* **Trecho do documento**:
----

Quando Trump esgotou a tinta da caneta no primeiro dia de governo, assinando 220 ordens executivas para agir sem depender do Congresso, deixou claro que cumpriria suas promessas com mão de ferro. Muitos analistas chegaram a dizer que era só pressão inicial, uma estratégia para ganhar vantagem. Logo perceberam que não era blefe. O presidente americano estava mesmo disposto a levar seus ousados planos adiante. Sem temor de retaliações.
Agora, repete o padrão: mira os países do Brics, bloco que tenta reduzir a dependência do dólar e reunir nações emergentes. Nos últimos meses, o grupo foi ampliado com a entrada de Argentina, Irã, Etiópia, Egito, Arábia Saudita e Emirados Árabes Unidos. Mas na reunião do Rio, os principais líderes: Xi Jinping, Vladimir Putin e o recém-eleito presidente iraniano, Masoud Pezeshkian, não compareceram. O vazio político e simbólico não poderia ser mais evidente. As teses, entretanto, não se resumem ao comparecimento deste ou daquele líder, houve discussões importantes sobre saúde global, mudança climática e inteligência artificial. Mas não dá para disfarçar, as ausências dos líderes mais relevantes esvaziaram o evento.
Ameaça de Trump
Para piorar, Trump subiu o tom. Pelas redes sociais, afirmou: “Qualquer país que se aliar às políticas antiamericanas do Brics será cobrado com uma tarifa adicional de 10%. Não haverá exceções a essa política.” Não é bravata. Ele já fez isso antes. Impôs tarifas à China, ameaçou o México, pressionou a União Europeia. Um aumento de 10% pode inviabilizar acordos com a maior economia do planeta. Talvez alguns façam discursos inflamados para agradar seus seguidores, mas, no fim das contas, tudo pode ficar só no campo da retórica.
A defesa de Trump a Bolsonaro
E, aproveitando o restinho de tinta da sua velha Bic, Trump fez uma defesa ferrenha de Jair Bolsonaro. Até pouco tempo, opositores ironizavam os laços do ex-presidente brasileiro com os republicanos. Chamavam seu filho zero três de “bananinha”, “fritador de hambúrgueres” e outras alcunhas depreciativas. Agora, constatam que os laços podem produzir efeitos reais.
Disse Trump: “Tenho assistido, como todo mundo, à perseguição contra ele: dia após dia, noite após noite! Ele não é culpado de nada, exceto de ter lutado pelo povo. Conheci Jair Bolsonaro. Ele era um líder forte, que amava seu país, e um negociador duríssimo. Agora lidera as pesquisas. Isso é só um ataque a um oponente político.”
A própria história
E comparou com a sua própria história: “Sei bem o que é isso! Aconteceu comigo dez vezes. E agora nosso país é o ‘mais quente’ do mundo! O povo do Brasil não vai tolerar o que estão fazendo com seu ex-presidente. Estarei acompanhando de perto a caça às bruxas contra Bolsonaro, sua família e seus apoiadores. O único julgamento legítimo se chama eleição.” Uau. Nem os advogados de Bolsonaro falariam com tanto entusiasmo.

----

* **Dados do exercício**:

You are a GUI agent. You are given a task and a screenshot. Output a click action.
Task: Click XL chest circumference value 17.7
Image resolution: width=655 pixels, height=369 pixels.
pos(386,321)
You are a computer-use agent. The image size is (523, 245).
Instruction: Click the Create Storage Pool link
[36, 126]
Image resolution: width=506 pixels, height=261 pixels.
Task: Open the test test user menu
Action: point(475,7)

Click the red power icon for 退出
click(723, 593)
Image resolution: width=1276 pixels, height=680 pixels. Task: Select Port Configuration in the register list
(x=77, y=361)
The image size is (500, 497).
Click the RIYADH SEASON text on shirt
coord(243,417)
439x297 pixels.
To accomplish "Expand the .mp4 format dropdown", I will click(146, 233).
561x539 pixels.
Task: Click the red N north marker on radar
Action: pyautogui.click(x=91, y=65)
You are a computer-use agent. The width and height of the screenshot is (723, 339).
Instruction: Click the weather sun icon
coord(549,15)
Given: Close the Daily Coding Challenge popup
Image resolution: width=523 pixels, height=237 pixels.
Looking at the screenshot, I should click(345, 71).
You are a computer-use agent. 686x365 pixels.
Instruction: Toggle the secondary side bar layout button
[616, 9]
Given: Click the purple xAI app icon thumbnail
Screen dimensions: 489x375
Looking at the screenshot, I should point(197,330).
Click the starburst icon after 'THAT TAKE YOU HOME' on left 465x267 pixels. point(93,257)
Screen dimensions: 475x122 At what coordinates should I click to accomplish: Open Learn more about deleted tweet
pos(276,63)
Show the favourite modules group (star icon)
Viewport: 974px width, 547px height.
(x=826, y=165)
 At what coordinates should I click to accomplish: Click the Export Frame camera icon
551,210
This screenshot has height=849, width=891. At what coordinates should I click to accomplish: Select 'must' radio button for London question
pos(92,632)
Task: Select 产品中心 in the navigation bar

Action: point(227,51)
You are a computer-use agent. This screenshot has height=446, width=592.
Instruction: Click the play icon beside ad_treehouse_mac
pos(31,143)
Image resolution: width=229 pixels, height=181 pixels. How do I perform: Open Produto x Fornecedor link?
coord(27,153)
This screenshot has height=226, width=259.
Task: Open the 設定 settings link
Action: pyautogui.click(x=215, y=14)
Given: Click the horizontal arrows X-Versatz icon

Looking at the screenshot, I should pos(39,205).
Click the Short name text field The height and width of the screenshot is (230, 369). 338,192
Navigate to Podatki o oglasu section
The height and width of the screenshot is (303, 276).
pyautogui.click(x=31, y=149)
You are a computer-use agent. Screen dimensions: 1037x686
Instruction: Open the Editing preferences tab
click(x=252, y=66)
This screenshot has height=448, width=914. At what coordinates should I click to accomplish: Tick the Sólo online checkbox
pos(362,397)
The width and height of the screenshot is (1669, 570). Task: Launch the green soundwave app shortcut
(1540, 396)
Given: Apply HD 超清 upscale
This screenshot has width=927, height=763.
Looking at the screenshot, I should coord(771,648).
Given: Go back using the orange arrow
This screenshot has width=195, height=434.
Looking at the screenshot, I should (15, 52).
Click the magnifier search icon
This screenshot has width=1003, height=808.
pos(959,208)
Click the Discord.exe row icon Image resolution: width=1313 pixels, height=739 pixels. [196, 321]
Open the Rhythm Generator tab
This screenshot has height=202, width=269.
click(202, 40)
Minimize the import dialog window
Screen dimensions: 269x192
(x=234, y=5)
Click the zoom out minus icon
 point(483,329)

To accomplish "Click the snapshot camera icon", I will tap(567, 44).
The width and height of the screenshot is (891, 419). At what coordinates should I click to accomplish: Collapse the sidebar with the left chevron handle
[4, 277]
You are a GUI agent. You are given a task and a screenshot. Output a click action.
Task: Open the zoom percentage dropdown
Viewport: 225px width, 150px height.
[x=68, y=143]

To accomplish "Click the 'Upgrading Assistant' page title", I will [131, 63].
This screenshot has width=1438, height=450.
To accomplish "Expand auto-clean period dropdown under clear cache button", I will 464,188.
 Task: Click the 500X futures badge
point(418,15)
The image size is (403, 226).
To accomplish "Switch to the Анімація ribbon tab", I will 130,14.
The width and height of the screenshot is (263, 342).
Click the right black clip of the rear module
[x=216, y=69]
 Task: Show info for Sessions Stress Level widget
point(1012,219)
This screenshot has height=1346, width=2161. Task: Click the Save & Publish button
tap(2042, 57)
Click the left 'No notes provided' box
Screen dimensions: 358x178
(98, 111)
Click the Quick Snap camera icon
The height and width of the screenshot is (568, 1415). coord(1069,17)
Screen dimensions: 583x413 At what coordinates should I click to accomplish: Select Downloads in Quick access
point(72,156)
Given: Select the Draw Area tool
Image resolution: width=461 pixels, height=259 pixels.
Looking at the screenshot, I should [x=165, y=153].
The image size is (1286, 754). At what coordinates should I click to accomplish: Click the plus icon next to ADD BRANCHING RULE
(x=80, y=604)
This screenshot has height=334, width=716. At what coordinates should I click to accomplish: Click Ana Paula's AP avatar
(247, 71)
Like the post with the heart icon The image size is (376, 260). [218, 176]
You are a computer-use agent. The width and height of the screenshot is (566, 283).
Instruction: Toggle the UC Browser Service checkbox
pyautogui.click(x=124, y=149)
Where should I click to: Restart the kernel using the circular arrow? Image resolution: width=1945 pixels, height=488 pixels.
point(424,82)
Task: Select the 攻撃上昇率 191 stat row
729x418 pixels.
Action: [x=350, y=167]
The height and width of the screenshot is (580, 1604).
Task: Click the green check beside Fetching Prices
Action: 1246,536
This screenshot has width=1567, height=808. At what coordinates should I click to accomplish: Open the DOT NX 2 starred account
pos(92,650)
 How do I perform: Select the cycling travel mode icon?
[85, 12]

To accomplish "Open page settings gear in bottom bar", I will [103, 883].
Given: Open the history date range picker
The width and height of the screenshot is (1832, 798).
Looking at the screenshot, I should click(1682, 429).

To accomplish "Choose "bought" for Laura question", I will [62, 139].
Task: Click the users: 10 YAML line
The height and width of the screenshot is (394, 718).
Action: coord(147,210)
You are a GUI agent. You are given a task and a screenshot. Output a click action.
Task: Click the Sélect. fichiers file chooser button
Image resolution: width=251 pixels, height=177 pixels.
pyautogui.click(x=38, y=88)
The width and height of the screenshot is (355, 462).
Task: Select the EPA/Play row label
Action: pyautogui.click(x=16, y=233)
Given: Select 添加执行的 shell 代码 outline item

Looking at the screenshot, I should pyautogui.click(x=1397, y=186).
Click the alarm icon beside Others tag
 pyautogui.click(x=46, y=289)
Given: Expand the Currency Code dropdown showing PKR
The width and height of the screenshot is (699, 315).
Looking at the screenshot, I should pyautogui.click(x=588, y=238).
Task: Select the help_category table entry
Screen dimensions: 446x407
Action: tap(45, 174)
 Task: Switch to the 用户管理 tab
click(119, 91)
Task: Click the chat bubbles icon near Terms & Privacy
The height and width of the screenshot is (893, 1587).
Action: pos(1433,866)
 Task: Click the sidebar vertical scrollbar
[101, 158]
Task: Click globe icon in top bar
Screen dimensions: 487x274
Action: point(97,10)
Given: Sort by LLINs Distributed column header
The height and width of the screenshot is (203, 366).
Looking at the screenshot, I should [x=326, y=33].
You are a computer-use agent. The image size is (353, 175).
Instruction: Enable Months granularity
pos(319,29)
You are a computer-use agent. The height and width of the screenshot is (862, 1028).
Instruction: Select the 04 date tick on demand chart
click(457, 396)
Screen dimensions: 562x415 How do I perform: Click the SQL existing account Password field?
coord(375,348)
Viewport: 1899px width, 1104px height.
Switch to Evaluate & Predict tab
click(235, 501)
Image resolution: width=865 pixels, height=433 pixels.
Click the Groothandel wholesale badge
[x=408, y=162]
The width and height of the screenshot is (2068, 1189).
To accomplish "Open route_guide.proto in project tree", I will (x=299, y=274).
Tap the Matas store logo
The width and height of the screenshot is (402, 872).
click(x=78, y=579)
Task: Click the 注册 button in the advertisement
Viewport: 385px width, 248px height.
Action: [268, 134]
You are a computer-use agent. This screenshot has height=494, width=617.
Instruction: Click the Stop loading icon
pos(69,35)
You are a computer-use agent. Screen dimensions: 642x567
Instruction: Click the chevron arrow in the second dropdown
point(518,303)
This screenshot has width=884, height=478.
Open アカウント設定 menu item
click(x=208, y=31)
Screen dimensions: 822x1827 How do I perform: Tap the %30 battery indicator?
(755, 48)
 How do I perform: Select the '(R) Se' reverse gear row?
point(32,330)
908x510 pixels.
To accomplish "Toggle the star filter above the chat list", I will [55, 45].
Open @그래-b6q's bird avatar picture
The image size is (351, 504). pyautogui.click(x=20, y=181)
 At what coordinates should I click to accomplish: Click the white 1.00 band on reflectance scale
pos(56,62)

----

* **O que fazer**:
A. Reproduza, sem alterar nada, tudo o que vai de "Ameaça de Trump" até "campo da retórica." no artigo sobre Trump e o Brics.
B. Converta em CSV de duas colunas, com cabeçalhos enunciado e resposta, somente o trecho da listagem que vai da linha com "You are a computer-use agent. Screen dimensions: 1037x686" até a linha com "pos(362,397)", ambas incluídas. Use uma linha do CSV para cada par de enunciado e resposta, com cada campo entre aspas e as quebras de linha trocadas por espaços.
O artigo sobre Trump e o Brics e a listagem são materiais independentes um do outro.

* **As respostas**:
A.
Ameaça de Trump
Para piorar, Trump subiu o tom. Pelas redes sociais, afirmou: “Qualquer país que se aliar às políticas antiamericanas do Brics será cobrado com uma tarifa adicional de 10%. Não haverá exceções a essa política.” Não é bravata. Ele já fez isso antes. Impôs tarifas à China, ameaçou o México, pressionou a União Europeia. Um aumento de 10% pode inviabilizar acordos com a maior economia do planeta. Talvez alguns façam discursos inflamados para agradar seus seguidores, mas, no fim das contas, tudo pode ficar só no campo da retórica.

B.
enunciado,resposta
"You are a computer-use agent. Screen dimensions: 1037x686 Instruction: Open the Editing preferences tab","click(x=252, y=66)"
"This screenshot has height=448, width=914. At what coordinates should I click to accomplish: Tick the Sólo online checkbox","pos(362,397)"